A comprehensive human rights perspective can indicate appropriate criteria and means that would apply from the moment a person is forced to leave home and to apply for asylum to the moment a durable solution is reached. In particular, renewed emphasis should be accorded to prevention and to peace-building, dialogue and reconciliation. The prevention of conflicts, which always are a source of human rights violations and of massive forced displacement, must become the main road in the efforts of the international community to eradicate the tragedy of forced displacement. Such a moral imperative is also pragmatically cost-effective. Moreover, the previously-mentioned task of strengthening the institutional capacity to fulfil the protection mandate should encourage creative thinking, as has been the case in the cluster approach and in the ongoing restructuring within the U.N. system and some of its agencies. In this manner, the international community can succeed in developing a comprehensive instrument that embraces all forcibly uprooted persons. In this regard, the search for some monitoring mechanism or expert technical group could arrive at practical ways for a more effective implementation of the rights recognized to refugees in the 1951 Convention and its related Protocol as well as for a more convergent interpretation of these basic statutes.

Mr. Chairman,

4. Around the world, crises leading to the movement of refugees and displaced people in the Middle East, in Africa and elsewhere are reported as a routine dimension of daily existence. Public opinion tends to accept almost as normal the fact that millions of fellow human beings are so uprooted and relegated to miserable and painful conditions.

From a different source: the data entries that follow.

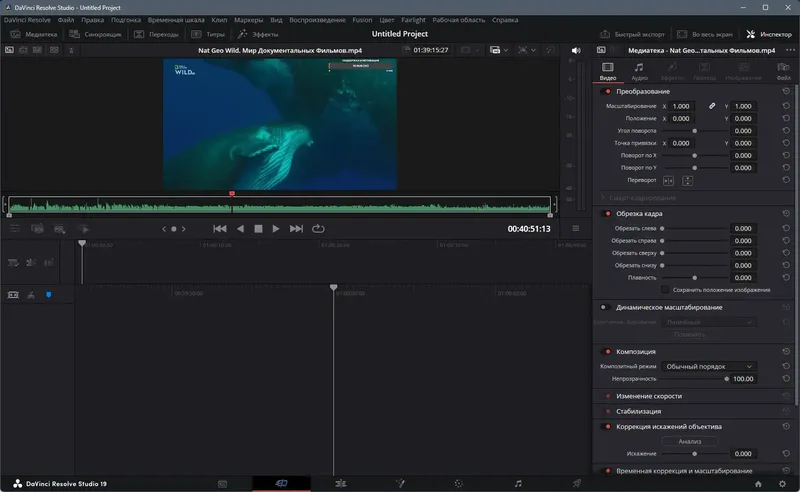Switch to the Аудио inspector tab
The image size is (800, 492).
[x=639, y=70]
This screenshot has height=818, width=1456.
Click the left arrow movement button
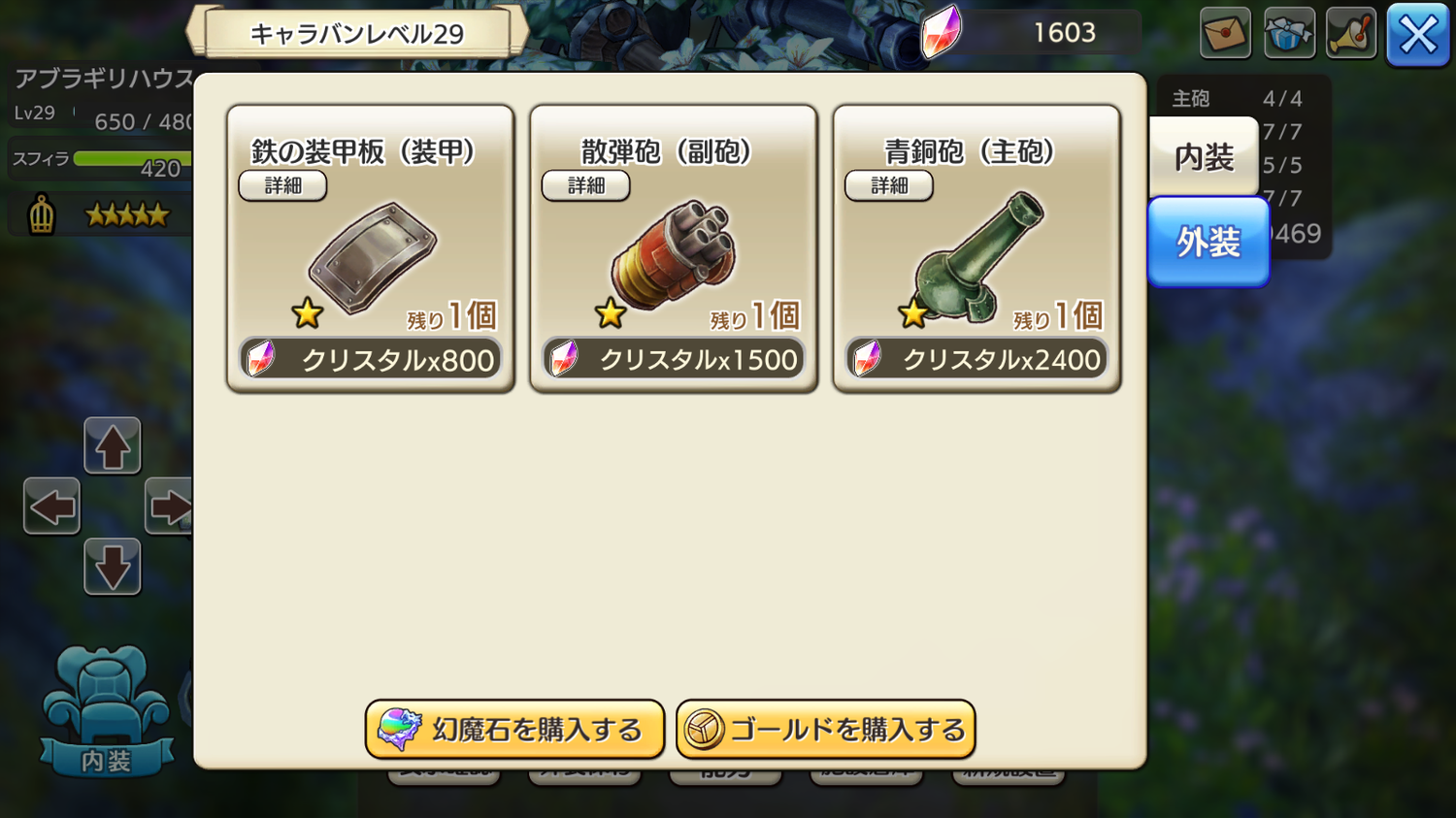(x=51, y=506)
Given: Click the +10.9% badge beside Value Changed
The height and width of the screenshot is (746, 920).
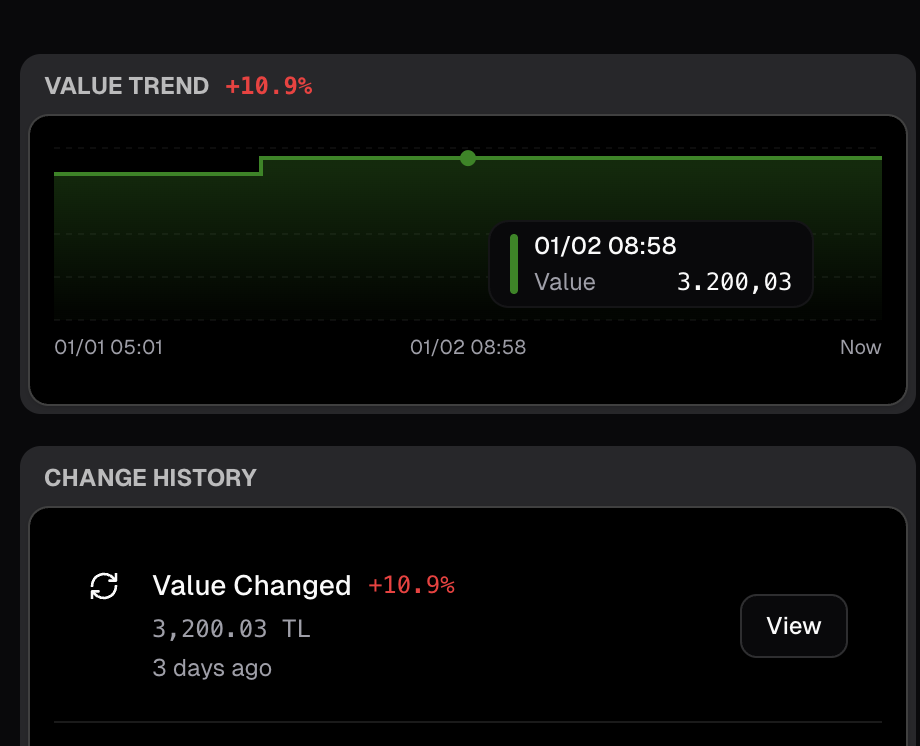Looking at the screenshot, I should pos(411,585).

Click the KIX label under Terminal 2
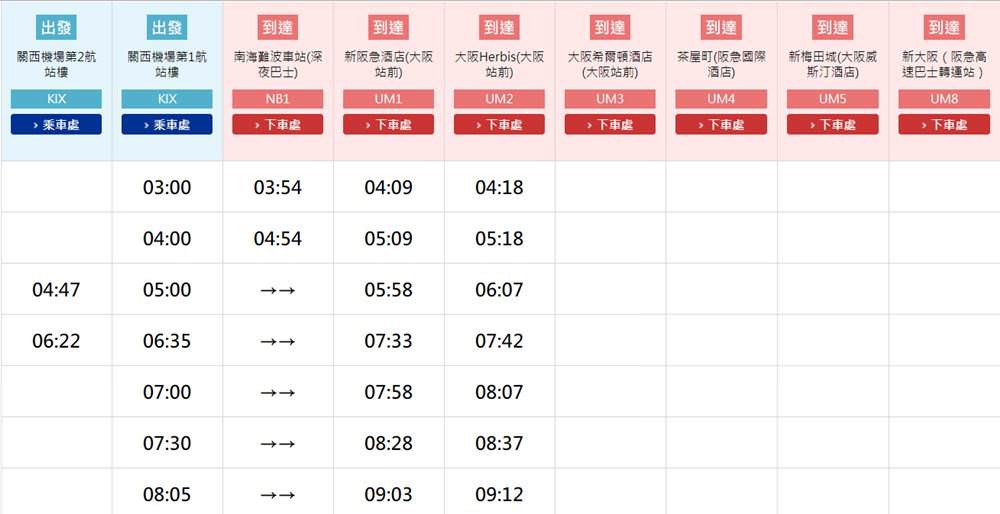(x=56, y=99)
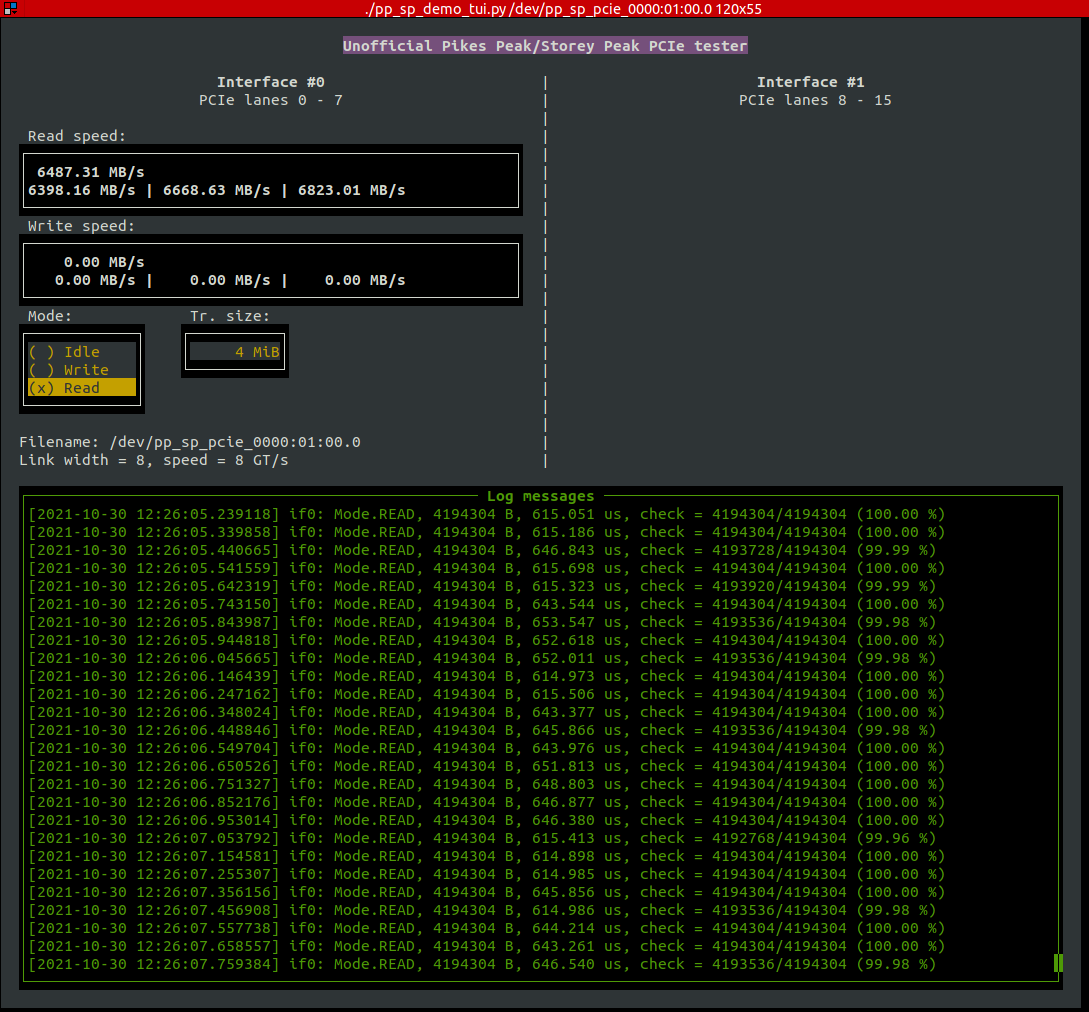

But welcoming refugees and giving them hospitality is, for every one, a vital gesture of human solidarity in order to help them feel less isolated by intolerance and disinterest. The Delegation of the Holy See is happy to see that the UNHCR continues to witness such welcome and that it recognizes the welcome provided by representatives of the civil society, as is the case this year with the Nansen Refugee Award, given to a member of Jesuit Refugee Service (JRS). Pope Benedict XVI constantly appeals that these our brothers and sisters, so badly tested by suffering, should be guaranteed asylum and the recognition of their rights, and that public authorities should offer them protection in such delicate situations of need.

In conclusion, addressing the problem of uprooted people from their own perspective, and that of their dignity and rights, will lead the international community to search for more comprehensive and humane solutions and to find the motivation for undertaking bold steps for their implementation.

Thank you, Mr. Chairman.  


*L’Osservatore Romano, 7.10.2007 p.2.